From: Clinical and analytical validation of a combined RNA and DNA exome assay across a large tumor cohort

Gene expression in DNA-contaminated samples (a), sense strand reads proportion and DNA contamination (b), before and after DNase treatment. Correlation of measured TPMs for ERCC spike-ins (n = 89) with known molar concentrations in tumor (c) and cell line (d) samples. Colors indicate four transcript groups in the mix (red, pink, blue, gray). e Schema of orthogonal validation of gene expressions. WTS - whole transcriptome sequencing (f) Distribution of Pearson’s correlation coefficients for single gene expression (n = 1389) between FF and FFPE samples of the same tissue. Genes with wide dynamic range (STD > 2) were used.
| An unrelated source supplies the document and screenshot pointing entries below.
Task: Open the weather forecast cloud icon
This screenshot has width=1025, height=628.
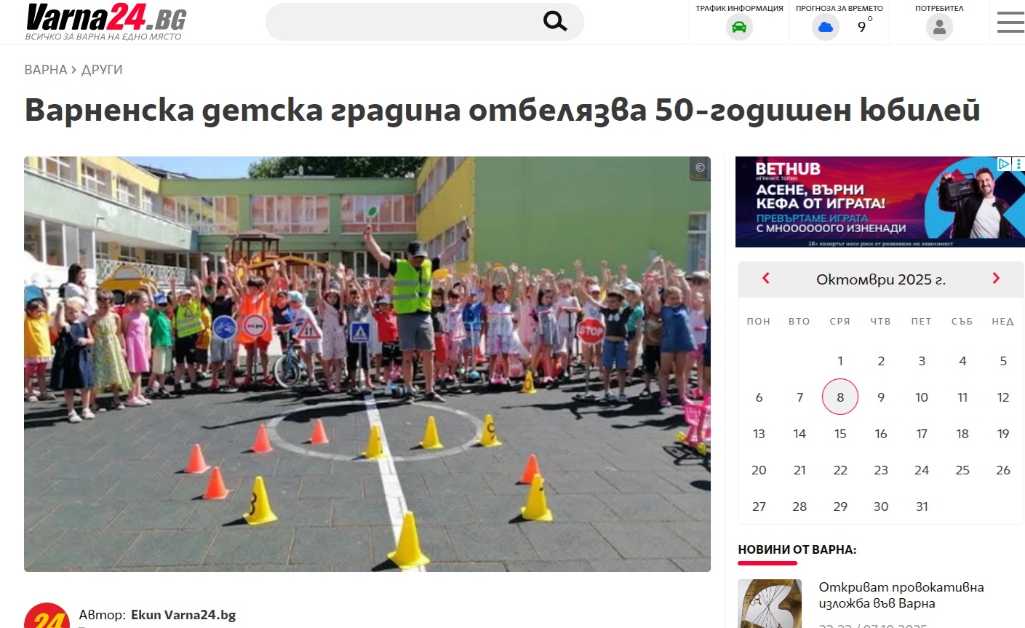Action: coord(826,28)

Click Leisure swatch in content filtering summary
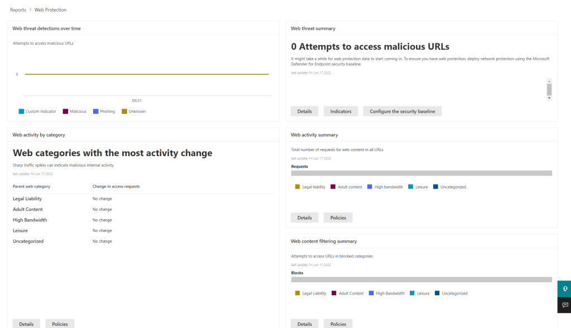[412, 293]
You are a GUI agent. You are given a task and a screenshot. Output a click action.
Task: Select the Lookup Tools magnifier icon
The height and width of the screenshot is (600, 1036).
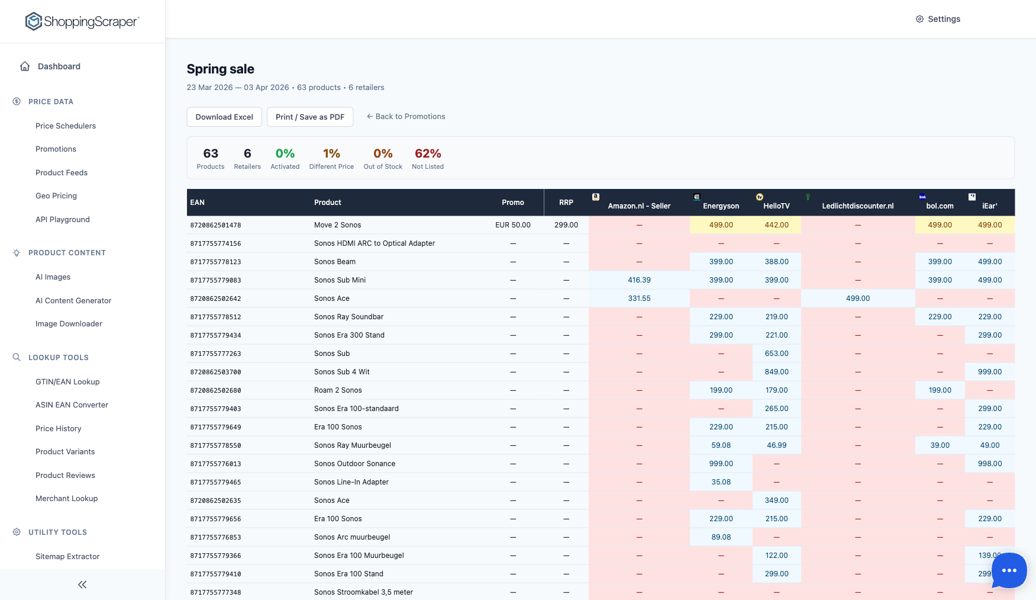pos(15,357)
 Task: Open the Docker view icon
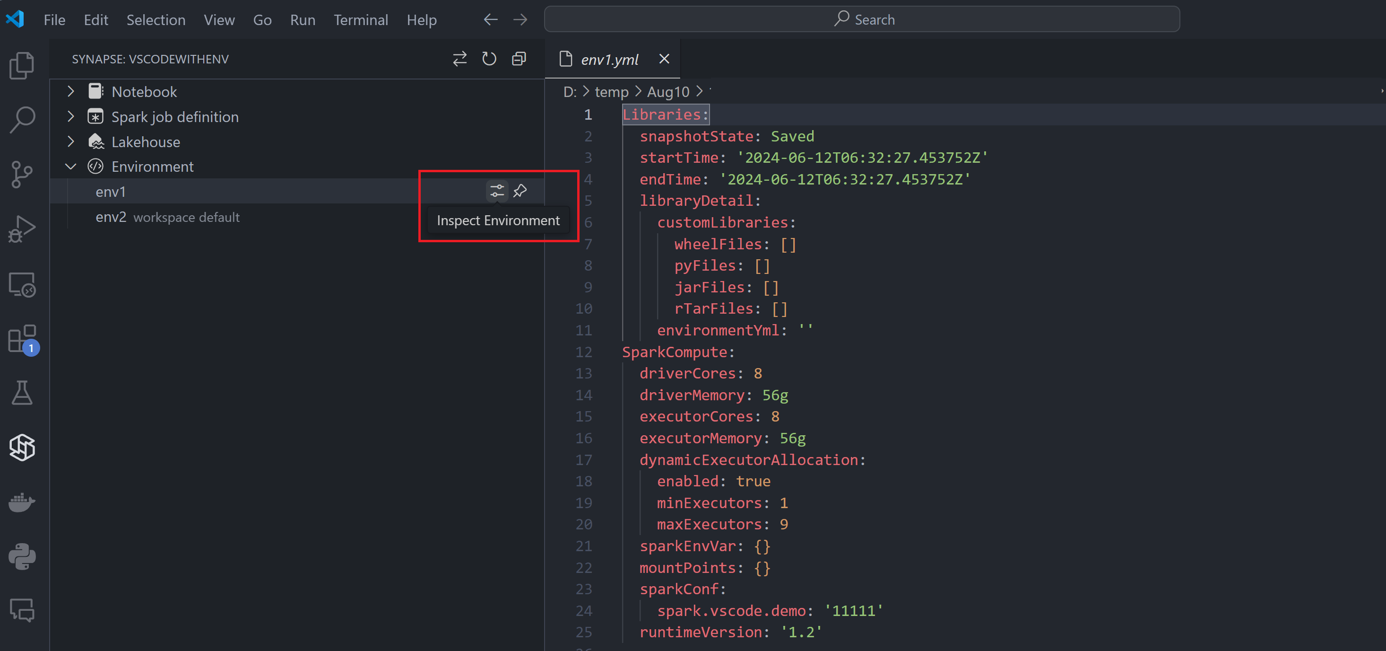coord(22,502)
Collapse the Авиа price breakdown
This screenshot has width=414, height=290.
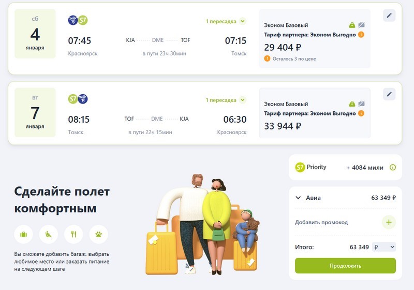[298, 197]
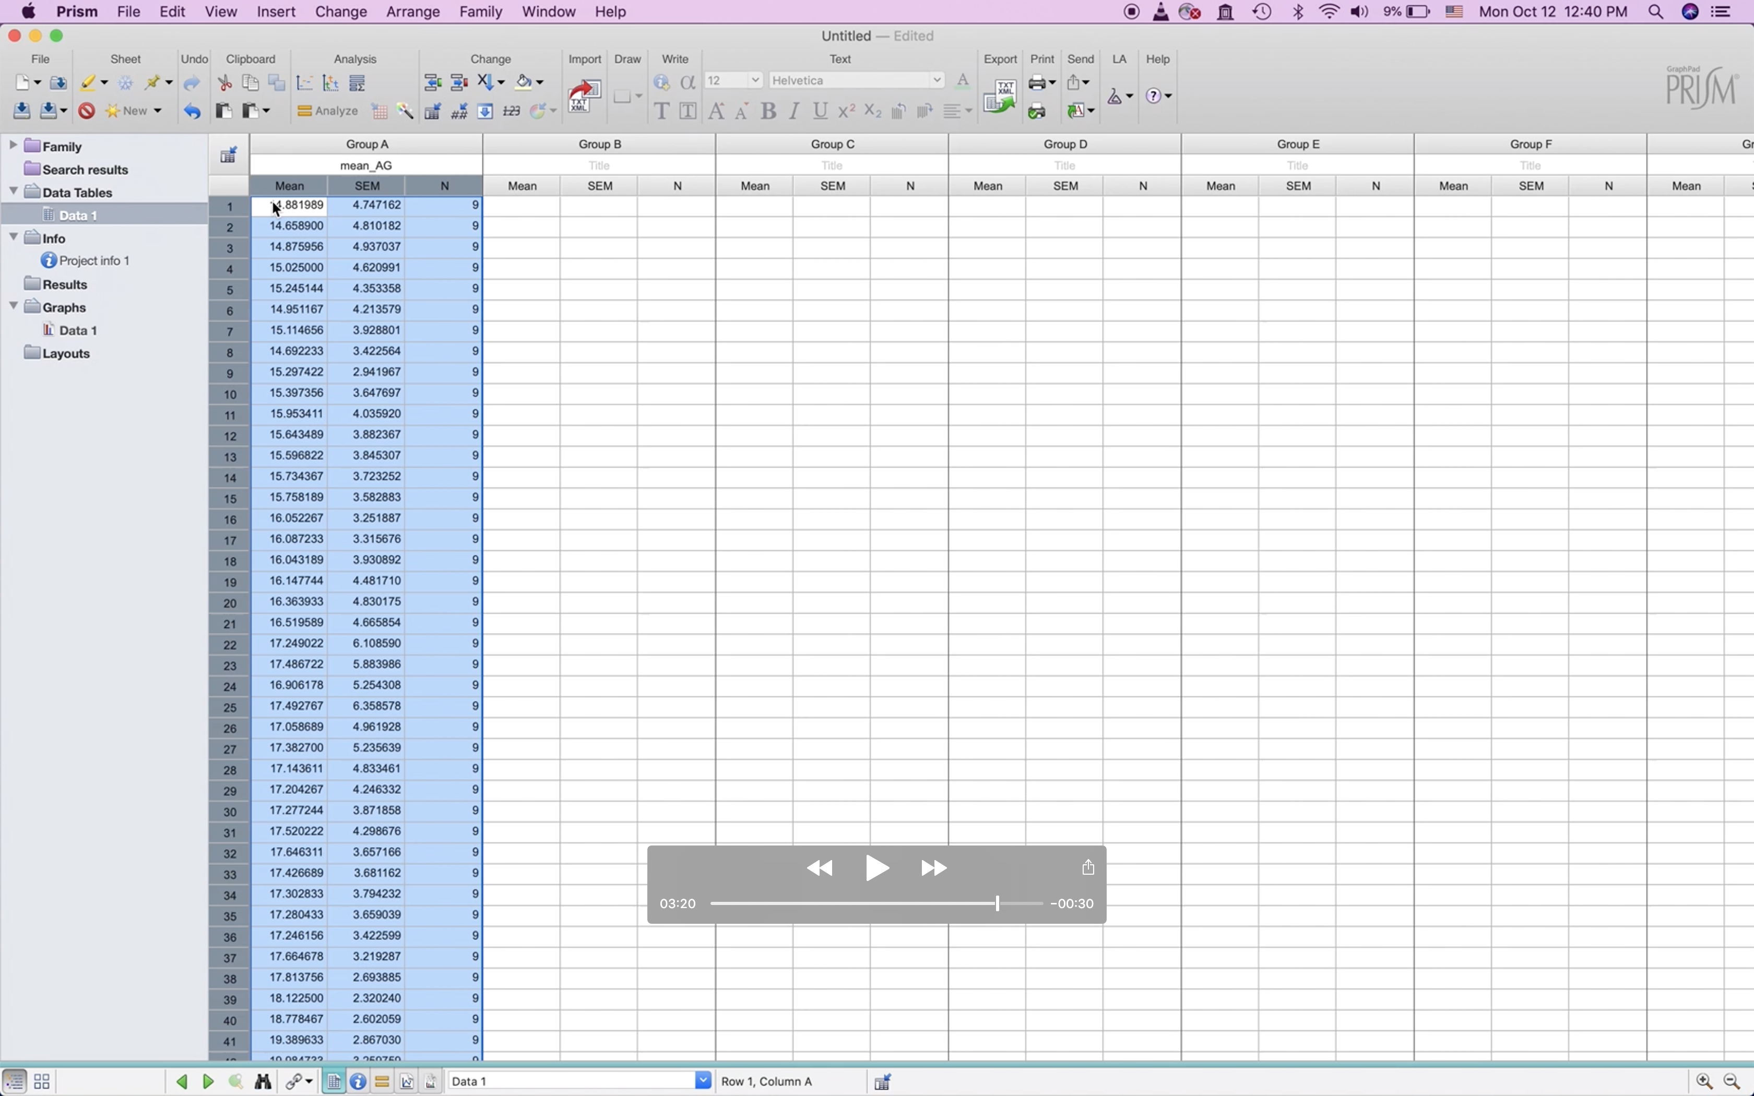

Shading shows 95% confidence interval of correlation coefficient. g Correlation between RNA-seq (log2TPM) and qPCR (ΔCt) measurements for 4 genes (n = 57). h Distribution of Pearson’s correlation coefficients for single gene expressions (n = 99) measured by RNA-seq (TPM) or qPCR. i Intra-day reproducibility of gene expressions (TPM) measured in the same sample; r = 0.99, p = 1.0e-308. j Gene expression CV and TPM across 10 clinical samples measured on 3 different days. k Median CV of gene expressions (n = 20,062) and signatures (n = 21) for TPM > 1. Box plots show the interquartile range. l Gene expression stability across COLO829 cell line ranges over 4 months; expressions from the same FFPE block preparation remained stable. m Schema of TME subtypes classification. n Median variance for signature score reproducibility for inter- and intra-day replicates (n = 3) of clinical samples (n = 7). Box plots show the interquartile range. o TME subtype probability for varying input amounts (10, 20, 50 ng). Error bars: s.e.m. p Heatmap of gene signature scores from Bagaev et al. across all input amounts in reproducibility experiments for predicted TME subtypes.